Whole-genome bisulfite sequencing reveals the alteration of DNA methylation during malignant transformation of oral mucosal cells

Abstract

Abstract Background According to recent researches, the overall malignant transformation rate of oral potentially malignant disorders (OPMDs) is among 7.9%, and the probability of malignant transformation of OPMDs with severe epithelial dysplasia to oral squamous cell carcinoma (OSCC) is as high as 57%. In recent years, more and more studies have confirmed that abnormal DNA methylation, especially hypermethylation of the promoter CpG islands, is closely related to the occurrence and malignant transformation of OPMDs. Hypermethylation of certain tumor suppressor genes can be used as a key indicator for diagnosing early OSCC and judging the prognosis of OPMDs. There is an urgent need to expand the understanding of DNA methylation alterations occurred in OPMDs and OSCC at the cellular level. Methods and results We used the Illumina sequencing platform to perform the whole-genome bisulfite sequencing （WGBS）on dysplastic oral keratinocyte (DOK) and CAL-27 cell lines, which respectively represents epithelial dysplasia and carcinogenesis.
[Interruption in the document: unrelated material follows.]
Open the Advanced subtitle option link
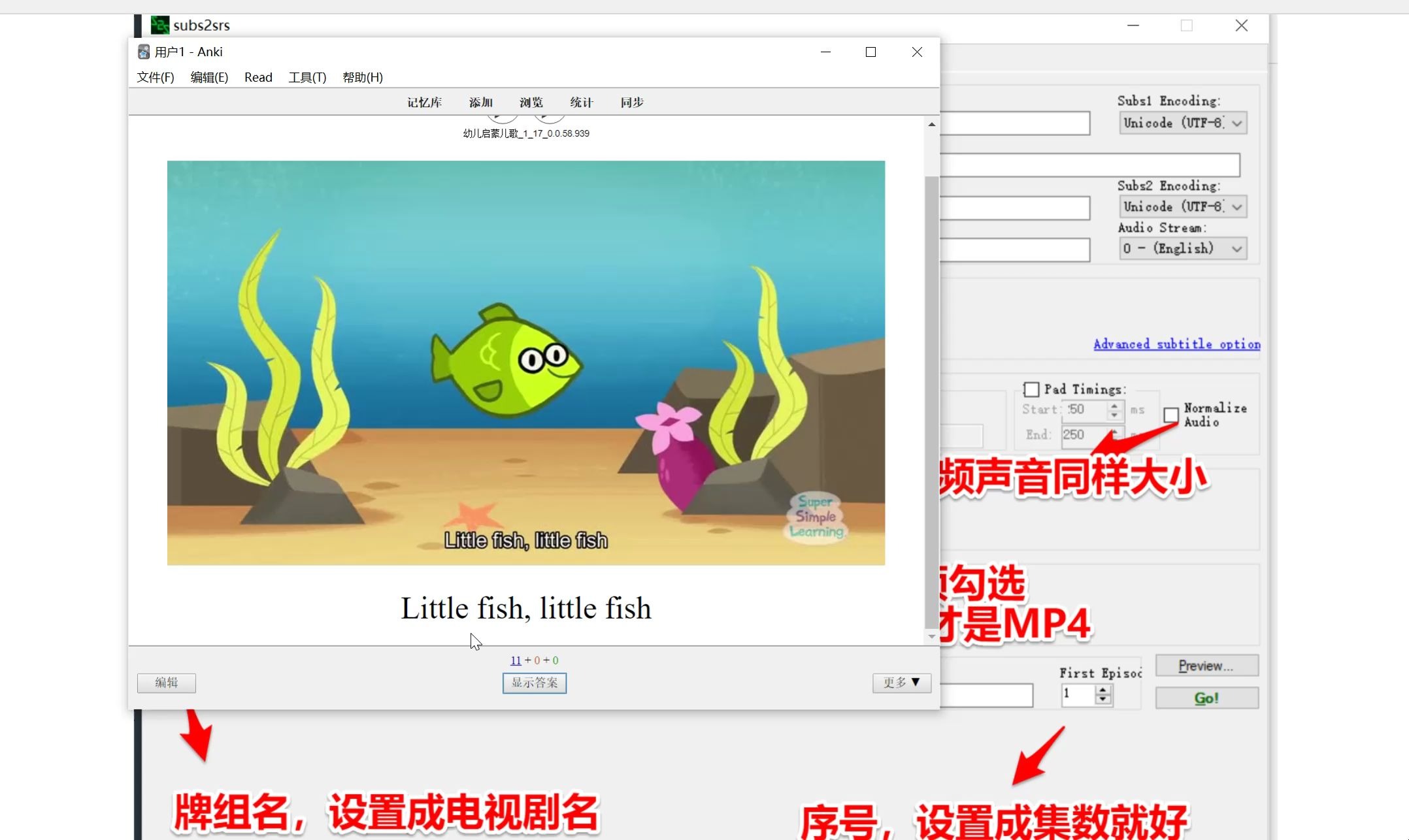pos(1176,344)
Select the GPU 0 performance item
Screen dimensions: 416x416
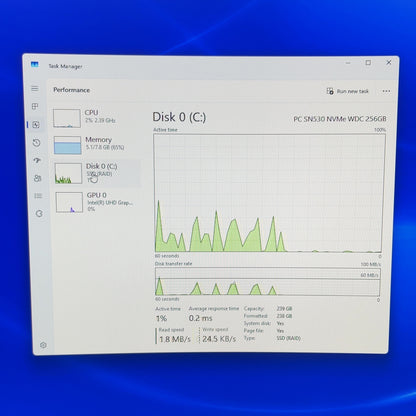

Then we compared the results with trends in human gingival fibroblasts (HGFs) to identify differentially methylated regions (DMRs). Gene Oncology (GO) functional enrichment and Kyoto Encyclopedia of Genes and Genomes (KEGG) pathway analyses were performed to further explore the biological functions and signaling pathways related to the observed differences. Compared with those in HGFs, respectively 4,149 and 2,863 genes were abnormally hypermethylated in DOK and CAL-27 cells in the promoter CG context. GO and KEGG analyses showed that the identified differentially methylated genes were involved in system development, transcriptional regulation, cell differentiation, and other pathways (e.g., autophagy, mitophagy, and cAMP signaling). Conclusions Our results expand on the knowledge of DNA methylation alterations associated with OPMDs and OSCC at the cellular level. The key genes and pathways involved in the regulatory mechanisms of DNA methylation may provide a theoretical basis for research on the malignant transformation of OPMDs as well as for the early diagnosis and treatment of oral squamous cell carcinoma.